Task goal
The answer must be every line below that contains the string "computer".

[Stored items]

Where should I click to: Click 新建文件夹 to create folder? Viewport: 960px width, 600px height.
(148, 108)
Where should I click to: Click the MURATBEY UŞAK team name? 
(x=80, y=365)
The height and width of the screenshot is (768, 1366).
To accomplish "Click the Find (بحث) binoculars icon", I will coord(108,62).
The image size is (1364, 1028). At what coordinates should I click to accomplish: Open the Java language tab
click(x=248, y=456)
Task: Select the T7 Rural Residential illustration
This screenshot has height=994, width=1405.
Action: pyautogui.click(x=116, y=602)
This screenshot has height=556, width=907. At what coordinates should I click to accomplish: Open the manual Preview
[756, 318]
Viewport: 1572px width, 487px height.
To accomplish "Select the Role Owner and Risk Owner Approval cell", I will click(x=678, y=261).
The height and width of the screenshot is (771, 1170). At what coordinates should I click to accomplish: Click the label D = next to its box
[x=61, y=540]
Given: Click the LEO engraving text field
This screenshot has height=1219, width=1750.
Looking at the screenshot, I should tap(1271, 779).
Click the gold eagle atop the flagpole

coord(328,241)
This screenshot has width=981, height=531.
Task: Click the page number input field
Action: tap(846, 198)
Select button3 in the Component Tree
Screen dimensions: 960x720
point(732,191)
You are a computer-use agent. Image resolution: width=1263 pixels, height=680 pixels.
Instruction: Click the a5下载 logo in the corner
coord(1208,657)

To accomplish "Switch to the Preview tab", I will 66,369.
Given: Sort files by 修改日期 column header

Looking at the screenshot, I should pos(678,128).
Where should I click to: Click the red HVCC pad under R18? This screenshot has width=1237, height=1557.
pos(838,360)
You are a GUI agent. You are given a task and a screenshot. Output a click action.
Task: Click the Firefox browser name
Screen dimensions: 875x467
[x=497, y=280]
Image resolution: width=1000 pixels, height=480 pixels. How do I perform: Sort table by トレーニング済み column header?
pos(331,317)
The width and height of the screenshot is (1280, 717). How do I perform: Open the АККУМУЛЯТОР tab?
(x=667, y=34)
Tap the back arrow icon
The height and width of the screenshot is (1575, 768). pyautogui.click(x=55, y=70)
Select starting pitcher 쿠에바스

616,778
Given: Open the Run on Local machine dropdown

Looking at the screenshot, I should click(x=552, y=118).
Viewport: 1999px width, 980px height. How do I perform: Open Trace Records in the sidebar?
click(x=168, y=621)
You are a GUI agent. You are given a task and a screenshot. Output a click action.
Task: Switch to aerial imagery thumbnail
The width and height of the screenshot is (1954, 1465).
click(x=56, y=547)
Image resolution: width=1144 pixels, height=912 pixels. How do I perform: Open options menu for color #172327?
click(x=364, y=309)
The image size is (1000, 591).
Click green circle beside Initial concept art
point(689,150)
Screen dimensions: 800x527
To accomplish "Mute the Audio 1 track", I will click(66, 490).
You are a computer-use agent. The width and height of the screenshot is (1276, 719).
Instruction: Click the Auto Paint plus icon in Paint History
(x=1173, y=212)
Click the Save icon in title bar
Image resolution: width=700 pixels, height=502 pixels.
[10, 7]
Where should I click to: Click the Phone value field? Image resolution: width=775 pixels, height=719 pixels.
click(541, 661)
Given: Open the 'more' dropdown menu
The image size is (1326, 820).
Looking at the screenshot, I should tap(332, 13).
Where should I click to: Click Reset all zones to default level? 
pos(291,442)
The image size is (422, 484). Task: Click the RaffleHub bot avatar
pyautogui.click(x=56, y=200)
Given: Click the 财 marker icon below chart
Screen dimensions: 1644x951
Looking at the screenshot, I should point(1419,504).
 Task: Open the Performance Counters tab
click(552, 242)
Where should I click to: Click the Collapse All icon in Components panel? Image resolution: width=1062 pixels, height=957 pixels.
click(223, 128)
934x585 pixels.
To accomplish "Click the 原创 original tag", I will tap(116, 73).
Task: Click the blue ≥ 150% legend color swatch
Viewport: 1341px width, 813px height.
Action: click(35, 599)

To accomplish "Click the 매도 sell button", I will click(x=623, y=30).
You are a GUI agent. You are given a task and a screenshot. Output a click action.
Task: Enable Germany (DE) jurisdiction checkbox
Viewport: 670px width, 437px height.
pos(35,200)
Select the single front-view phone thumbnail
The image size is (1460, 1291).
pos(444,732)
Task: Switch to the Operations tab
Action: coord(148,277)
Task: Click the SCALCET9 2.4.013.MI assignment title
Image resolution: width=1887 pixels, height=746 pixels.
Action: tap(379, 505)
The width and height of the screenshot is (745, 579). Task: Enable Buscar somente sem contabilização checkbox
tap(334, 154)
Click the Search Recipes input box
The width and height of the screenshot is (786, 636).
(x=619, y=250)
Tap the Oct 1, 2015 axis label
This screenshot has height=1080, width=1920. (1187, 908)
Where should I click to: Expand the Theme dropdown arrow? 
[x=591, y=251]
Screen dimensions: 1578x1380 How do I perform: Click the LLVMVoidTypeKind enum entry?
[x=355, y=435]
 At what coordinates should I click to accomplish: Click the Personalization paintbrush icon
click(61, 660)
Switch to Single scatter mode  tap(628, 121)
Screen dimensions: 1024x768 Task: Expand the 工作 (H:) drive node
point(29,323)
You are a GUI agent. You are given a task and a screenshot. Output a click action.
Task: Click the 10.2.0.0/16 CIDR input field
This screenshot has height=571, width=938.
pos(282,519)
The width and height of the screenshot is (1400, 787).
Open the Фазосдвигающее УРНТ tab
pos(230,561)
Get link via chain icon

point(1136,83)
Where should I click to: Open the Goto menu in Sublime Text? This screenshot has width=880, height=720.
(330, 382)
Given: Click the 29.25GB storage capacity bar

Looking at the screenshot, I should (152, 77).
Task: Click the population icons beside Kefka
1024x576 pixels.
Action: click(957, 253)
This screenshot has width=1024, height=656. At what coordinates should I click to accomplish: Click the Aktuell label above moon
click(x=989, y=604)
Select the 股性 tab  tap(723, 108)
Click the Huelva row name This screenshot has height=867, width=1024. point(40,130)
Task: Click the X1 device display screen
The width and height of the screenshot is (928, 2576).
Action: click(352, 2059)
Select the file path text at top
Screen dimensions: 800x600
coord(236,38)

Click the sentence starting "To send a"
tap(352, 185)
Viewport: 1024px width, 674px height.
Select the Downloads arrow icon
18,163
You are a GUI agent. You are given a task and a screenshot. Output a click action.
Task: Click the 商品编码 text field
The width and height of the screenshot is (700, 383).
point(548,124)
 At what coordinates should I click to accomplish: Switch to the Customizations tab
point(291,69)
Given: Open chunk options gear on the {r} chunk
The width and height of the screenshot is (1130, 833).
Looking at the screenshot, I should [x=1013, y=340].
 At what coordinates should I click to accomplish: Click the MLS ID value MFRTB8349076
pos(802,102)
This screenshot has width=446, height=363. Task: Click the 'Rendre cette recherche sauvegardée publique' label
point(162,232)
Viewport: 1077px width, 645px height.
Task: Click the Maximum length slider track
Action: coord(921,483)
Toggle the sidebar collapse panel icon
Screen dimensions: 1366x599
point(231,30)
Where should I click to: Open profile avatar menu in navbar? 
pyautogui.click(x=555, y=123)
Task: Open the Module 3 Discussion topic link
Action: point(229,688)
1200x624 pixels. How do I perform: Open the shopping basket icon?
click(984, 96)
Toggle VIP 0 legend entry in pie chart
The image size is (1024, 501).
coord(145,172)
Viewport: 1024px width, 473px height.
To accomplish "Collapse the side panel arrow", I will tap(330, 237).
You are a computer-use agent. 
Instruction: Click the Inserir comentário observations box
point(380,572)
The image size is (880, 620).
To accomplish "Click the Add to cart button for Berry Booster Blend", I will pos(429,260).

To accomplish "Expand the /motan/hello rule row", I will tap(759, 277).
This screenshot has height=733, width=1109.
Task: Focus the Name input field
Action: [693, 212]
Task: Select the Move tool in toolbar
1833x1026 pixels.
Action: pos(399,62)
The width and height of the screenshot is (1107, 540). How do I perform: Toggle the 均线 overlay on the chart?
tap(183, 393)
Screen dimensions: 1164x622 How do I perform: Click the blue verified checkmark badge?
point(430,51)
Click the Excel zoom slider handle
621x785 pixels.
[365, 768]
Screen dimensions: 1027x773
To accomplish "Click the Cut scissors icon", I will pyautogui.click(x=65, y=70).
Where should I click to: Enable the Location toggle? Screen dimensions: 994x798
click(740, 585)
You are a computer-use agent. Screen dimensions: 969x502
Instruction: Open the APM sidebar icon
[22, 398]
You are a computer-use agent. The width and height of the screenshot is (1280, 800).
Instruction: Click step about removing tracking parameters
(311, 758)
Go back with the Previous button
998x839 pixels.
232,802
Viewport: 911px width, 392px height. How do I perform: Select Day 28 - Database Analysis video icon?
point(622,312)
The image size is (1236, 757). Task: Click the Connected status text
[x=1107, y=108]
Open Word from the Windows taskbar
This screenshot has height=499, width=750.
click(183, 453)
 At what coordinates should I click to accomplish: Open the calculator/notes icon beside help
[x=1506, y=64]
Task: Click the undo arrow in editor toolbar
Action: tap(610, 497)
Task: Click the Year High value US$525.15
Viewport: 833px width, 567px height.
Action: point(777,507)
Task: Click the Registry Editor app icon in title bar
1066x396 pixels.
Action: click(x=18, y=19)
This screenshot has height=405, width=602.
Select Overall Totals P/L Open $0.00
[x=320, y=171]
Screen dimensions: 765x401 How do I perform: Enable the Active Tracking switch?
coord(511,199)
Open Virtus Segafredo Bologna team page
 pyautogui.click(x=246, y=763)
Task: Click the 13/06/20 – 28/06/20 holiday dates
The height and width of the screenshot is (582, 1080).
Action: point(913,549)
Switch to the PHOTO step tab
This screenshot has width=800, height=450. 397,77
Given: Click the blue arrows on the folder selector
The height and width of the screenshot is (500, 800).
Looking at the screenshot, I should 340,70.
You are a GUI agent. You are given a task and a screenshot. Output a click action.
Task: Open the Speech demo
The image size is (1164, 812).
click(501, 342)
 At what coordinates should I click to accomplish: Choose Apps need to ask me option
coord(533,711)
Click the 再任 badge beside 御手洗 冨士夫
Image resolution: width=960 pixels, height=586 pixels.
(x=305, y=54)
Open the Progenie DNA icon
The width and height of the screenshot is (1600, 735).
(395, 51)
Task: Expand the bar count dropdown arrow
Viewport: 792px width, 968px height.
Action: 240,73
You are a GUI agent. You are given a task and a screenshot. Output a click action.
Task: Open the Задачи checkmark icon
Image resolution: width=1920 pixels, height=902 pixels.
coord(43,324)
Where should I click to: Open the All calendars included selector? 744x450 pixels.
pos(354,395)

Response for this exercise
You are a computer-use agent. Image resolution: width=1263 pixels, height=680 pixels.
You are a computer-use agent. The width and height of the screenshot is (1276, 719).
You are a computer-use agent. 
You are a computer-use agent. Screen dimensions: 969x502
You are a computer-use agent. The width and height of the screenshot is (1280, 800).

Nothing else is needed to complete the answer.